The Bishop Sankey fantasy train is beginning to run off the rails already.
Expectations are high for the former Washington Husky after being the first running back taken in the 2014 draft. Following the success of Eddie Lacy and Giovani Bernard—both of whom were second-round picks as well—fans are eager to peg Sankey as this season's can't-miss rookie rusher.
Following Week 1 of the preseason, Sankey's hype is reaching new heights. He ran for 37 yards and caught three passes for 38 yards and a touchdown. Those numbers are even more impressive when you think back to the terrible offensive conditions in Nashville.
Bleacher Report's Eric Mack listed Sankey as the biggest fantasy takeaway from the game:
The involvement in the passing game should help quarterback Jake Locker's development and should be considered a potential coup for fantasy owners, especially in PPR formats. Sankey has the makings of a big-time rookie running back for fantasy, perhaps even a 1,000-yard rusher with 600 yards receiving.
Mack went on to write that if the rookie can earn the starting running back job, he's a potential second-round draft pick in terms of value.

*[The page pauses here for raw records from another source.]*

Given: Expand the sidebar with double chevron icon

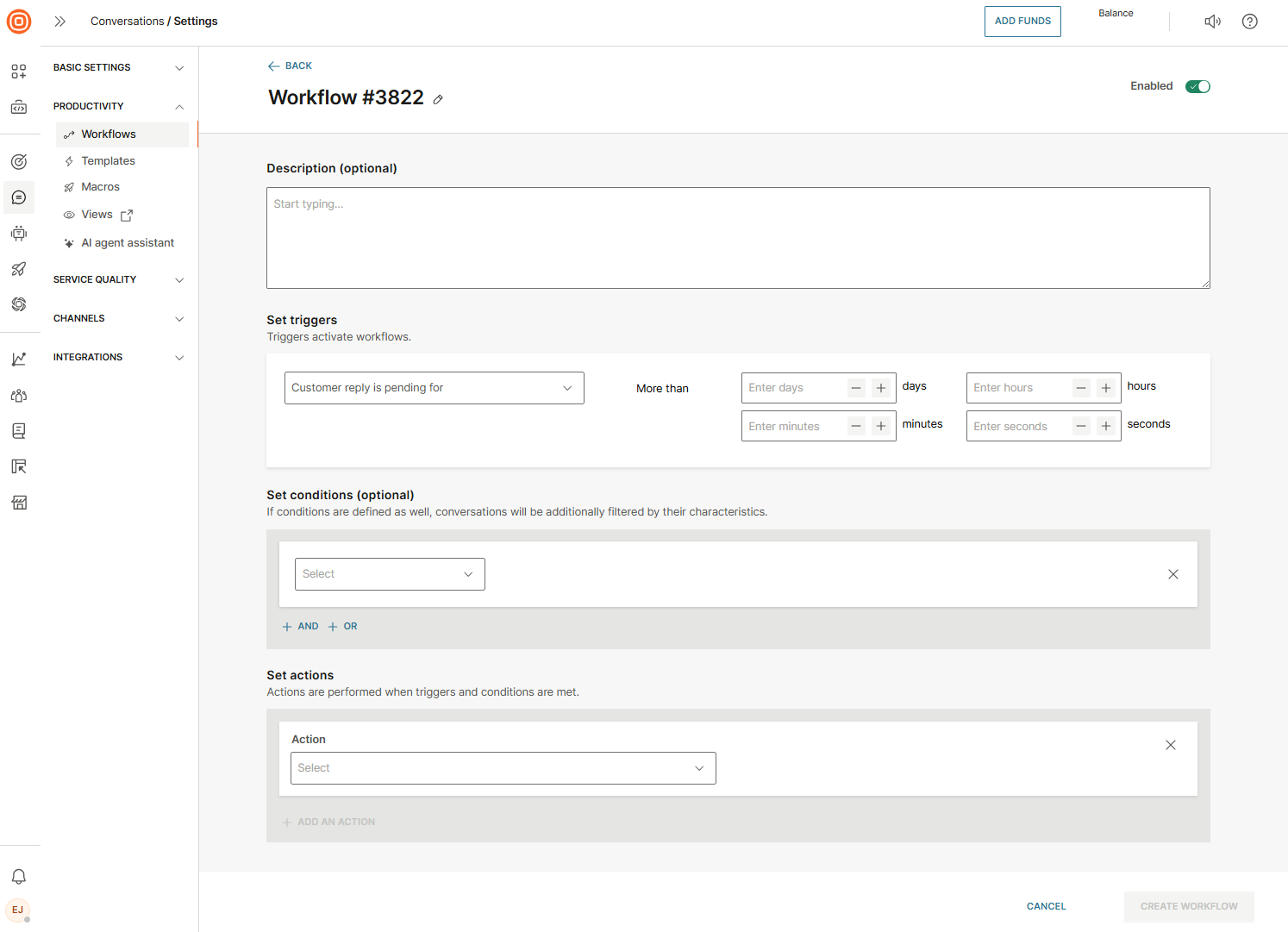Looking at the screenshot, I should 60,22.
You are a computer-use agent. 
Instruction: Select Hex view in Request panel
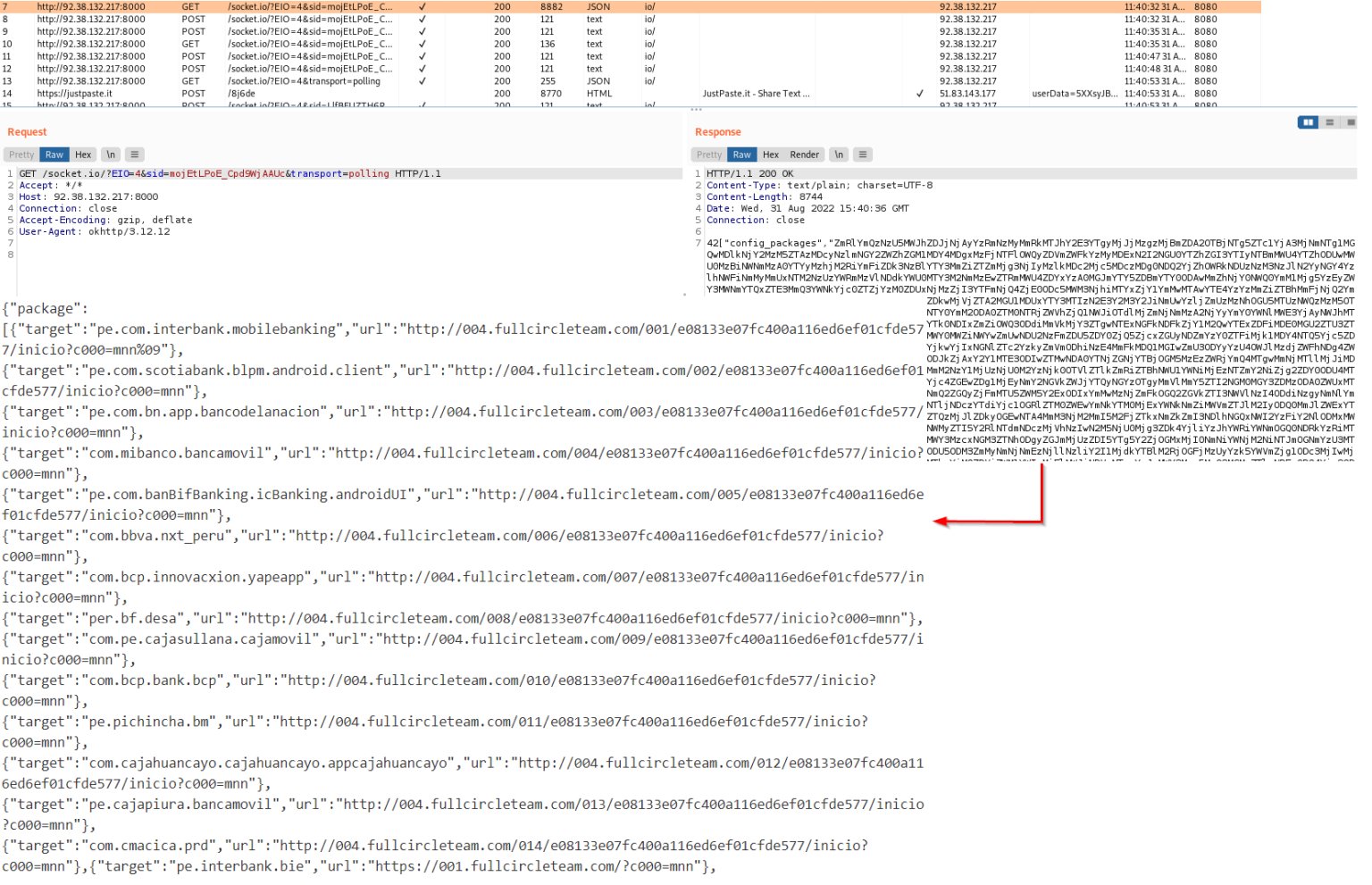point(83,154)
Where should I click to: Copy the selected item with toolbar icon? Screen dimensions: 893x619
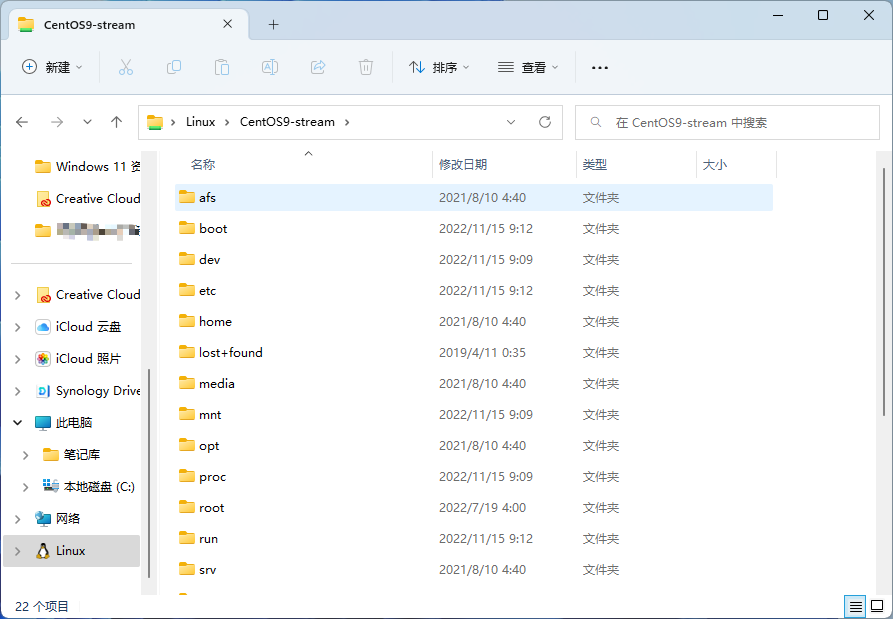click(174, 67)
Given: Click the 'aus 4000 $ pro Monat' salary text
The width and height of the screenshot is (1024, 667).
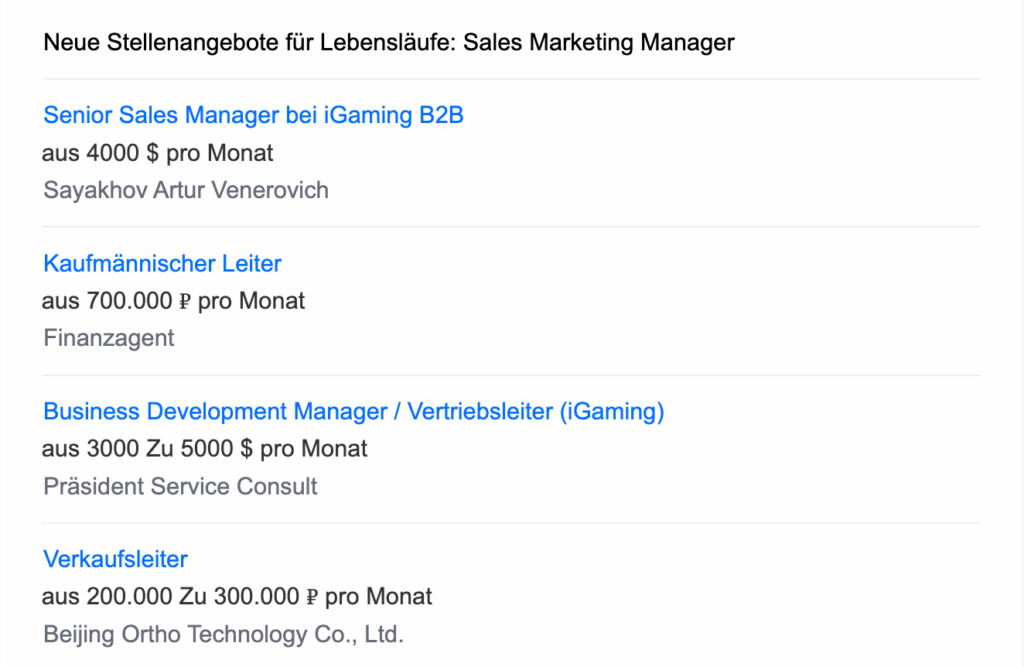Looking at the screenshot, I should tap(157, 153).
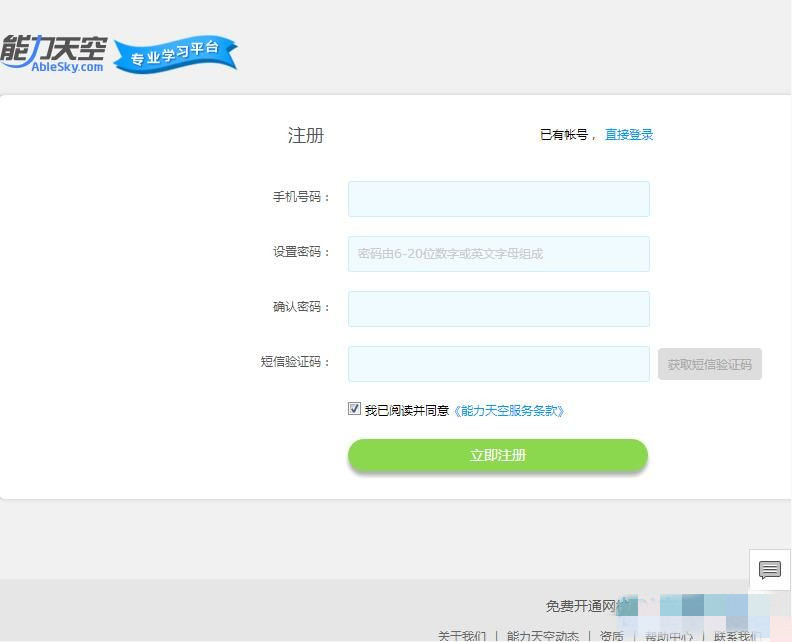Click the AbleSky.com logo
This screenshot has width=792, height=642.
click(x=54, y=54)
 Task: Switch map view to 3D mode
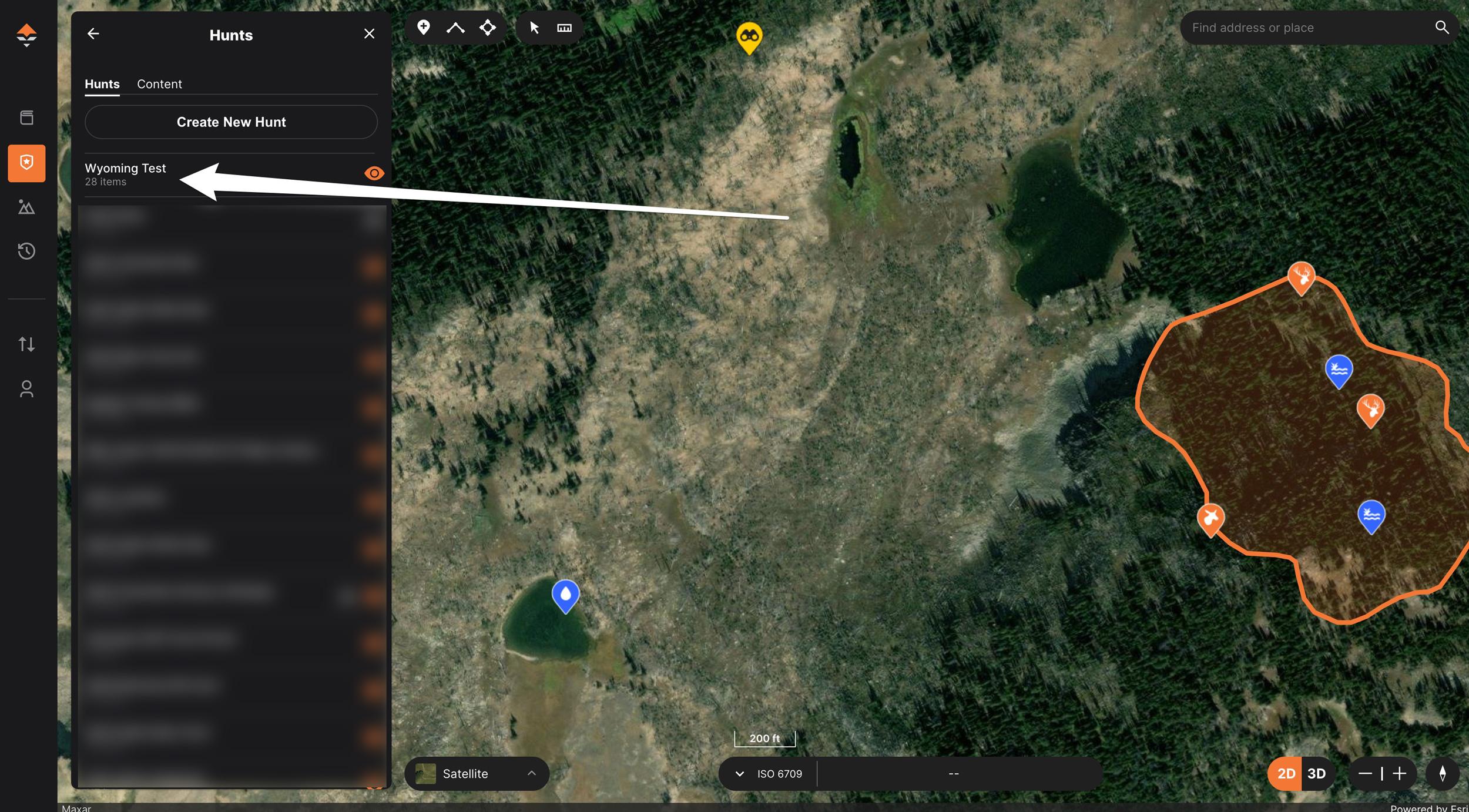tap(1316, 773)
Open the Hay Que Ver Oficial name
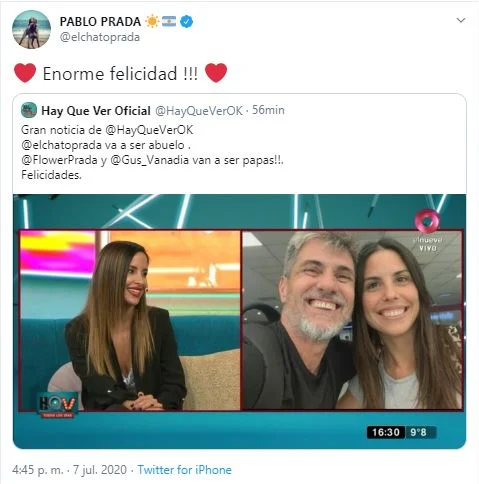This screenshot has height=484, width=479. (96, 111)
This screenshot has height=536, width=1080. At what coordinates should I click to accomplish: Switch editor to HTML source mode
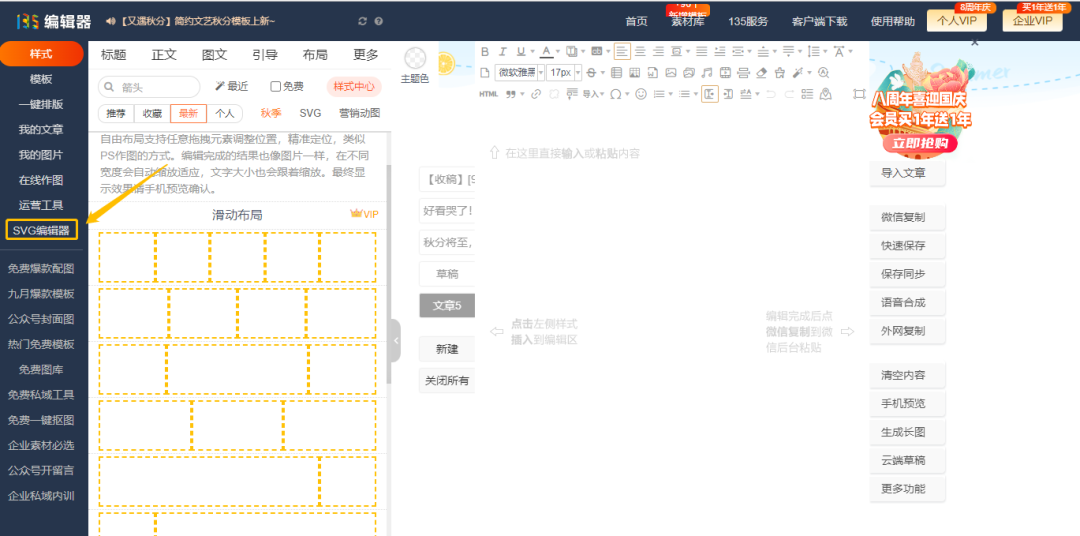click(488, 94)

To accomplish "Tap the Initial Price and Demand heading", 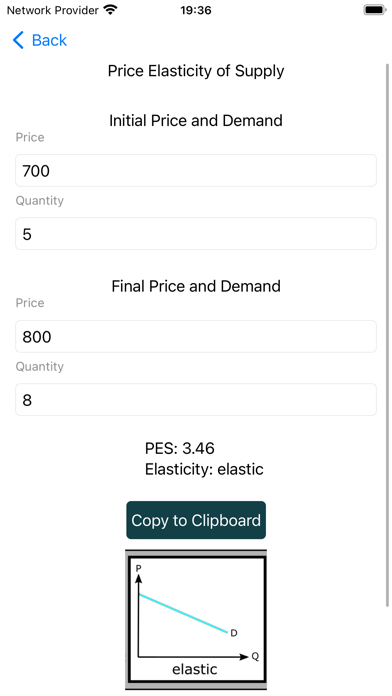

Playing time is one of the biggest variables when gauging Sankey's potential fantasy value at the moment. In addition, not only does he have Shonn Greene to worry about, but Dexter McCluster is also there to eat into his potential number of plays.
It's no guarantee that Sankey will be atop the depth chart in Week 1. Titans head coach Ken Whisenhunt praised the rookie after Tennessee's 20-16 win but added a small critique as well.
"Bishop Sankey, he did okay," said Whisenhunt, per TitansOnline.com. "He had a couple of things that we’ve got to get cleaned up."
It's worth noting that Greene and McCluster were more efficient on the ground than Sankey, with the former averaging 5.0 yards a carry and the latter getting 6.3 yards a carry. Sankey might have led the team with 37 yards, but that number doesn't sound as good when you consider it came on 13 carries.
He didn't have the kind of amazing game that makes you immediately think that starting job will be his, at least once the important games begin.
For the time being, that unpredictability in terms of his role in Tennessee makes Sankey a bit of a risk if you take him too early. Why use an early pick on somebody who's not even guaranteed to start when the regular season rolls around?
Until Whisenhunt comes about and publicly declares that Sankey is his starting running back, you should be mindful of when you're drafting the 21-year-old in your fantasy league.
Jason and Justin Sablich of The New York Times were nowhere near as bullish as Mack was when it came to Sankey's fantasy value. They listed him as one of five players whose stock dropped:
Sankey’s nifty touchdown reception against the Packers’ backup defenders highlights his P.P.R. allure, but he is not going to unseat the veteran Shone Greene for early down reps without a major improvement on his 2.6 Y.P.C. in the coming weeks. Entrenched in a full blown three-back committee, along with Dexter McCluster, his current ADP of 53 in standard scoring leagues seems overly optimistic.
According to ESPN.com, Sankey's average draft position is 78.5, which seems a bit high but isn't really since he's on average being selected behind Toby Gerhart, Shane Vereen, Steven Jackson and Joique Bell.
If you can nab him in the sixth round and beyond, he's more than worth the possibility that he doesn't play right away. In PPR leagues, his value's even higher because he's such a good receiver.
But don't fall into the trap of drafting Sankey too early because he was the first RB taken in the draft and had one encouraging preseason performance. Don't try and be the smartest guy in the room.